The maximum operating speed of Mach 0.925 keeps the 10X competitive on speed as well. On a transatlantic or transpacific mission, that cruise speed advantage compounds. Faster arrival on a 14-hour flight isn’t trivial for passengers or crew.

Three Jets, One Very Competitive Segment

The ultra-long-range segment has never been more competitive. The Global 7500 defined a new benchmark when it entered service and has held that position with strong customer satisfaction scores and impressive real-world range performance. The G700 pushed Gulfstream’s flagship to new heights in cabin configuration and technology. Both are excellent aircraft with established service networks and loyal operators.

Where does the 10X fit? Dassault is betting the cabin cross-section argument wins over buyers who prioritize the passenger experience above all else. That’s a defensible position. The 10X’s wider fuselage is a structural reality that competitors can’t simply software-update their way around. It’s baked into the airframe. For buyers who’ve flown the Global 7500 and G700 and want something that feels different, not just newer, the 10X offers a genuinely distinct proposition.

Pricing hasn’t been publicly confirmed, but analysts place the 10X in the $75 million to $80 million range at list. That puts it square in the same acquisition bracket as its primary competitors. At that price point, the decision comes down to mission profile, cabin preference, and brand affinity. All three factors favor different buyers.

What Buyers Should Watch Between Now and 2027

Flight testing in 2026 will tell us what the certification timeline actually looks like. Dassault has a strong track record on delivering aircraft close to their projected schedules, which helps. But ultra-long-range aircraft development is complex, and any technical surprises during testing can push timelines.

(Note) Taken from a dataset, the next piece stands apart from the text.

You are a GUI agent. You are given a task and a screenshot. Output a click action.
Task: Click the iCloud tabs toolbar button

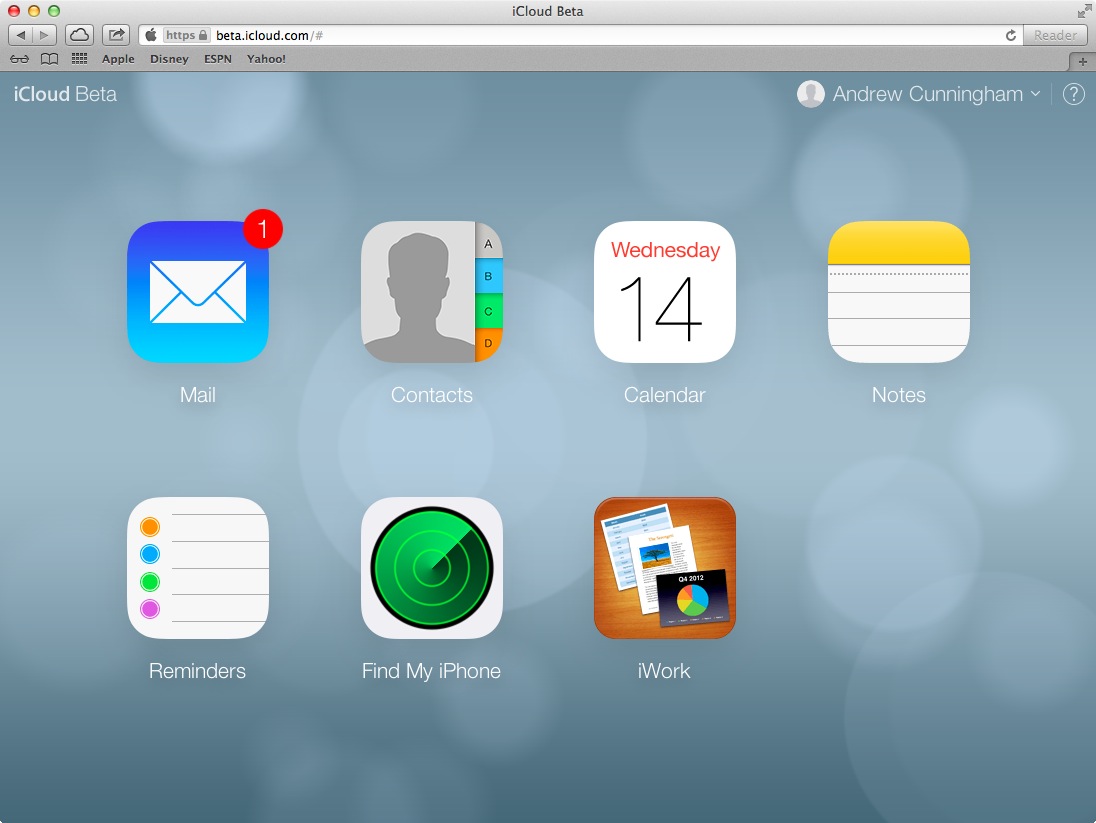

Range and speed figures published before certification are NBAA IFR estimates. Real-world operators will watch the actual range performance in varied conditions closely. The 10X’s stated figures are competitive on paper. Validation in testing is what converts interested buyers into depositors converting to purchase agreements.

For anyone evaluating the top end of the ultra-long-range market right now, the 10X is a serious reason to wait. If the cabin delivers what the specs suggest, and if the range performance holds, Dassault won’t just have a competitor to the G700 and Global 7500. They’ll have an argument that’s hard to ignore.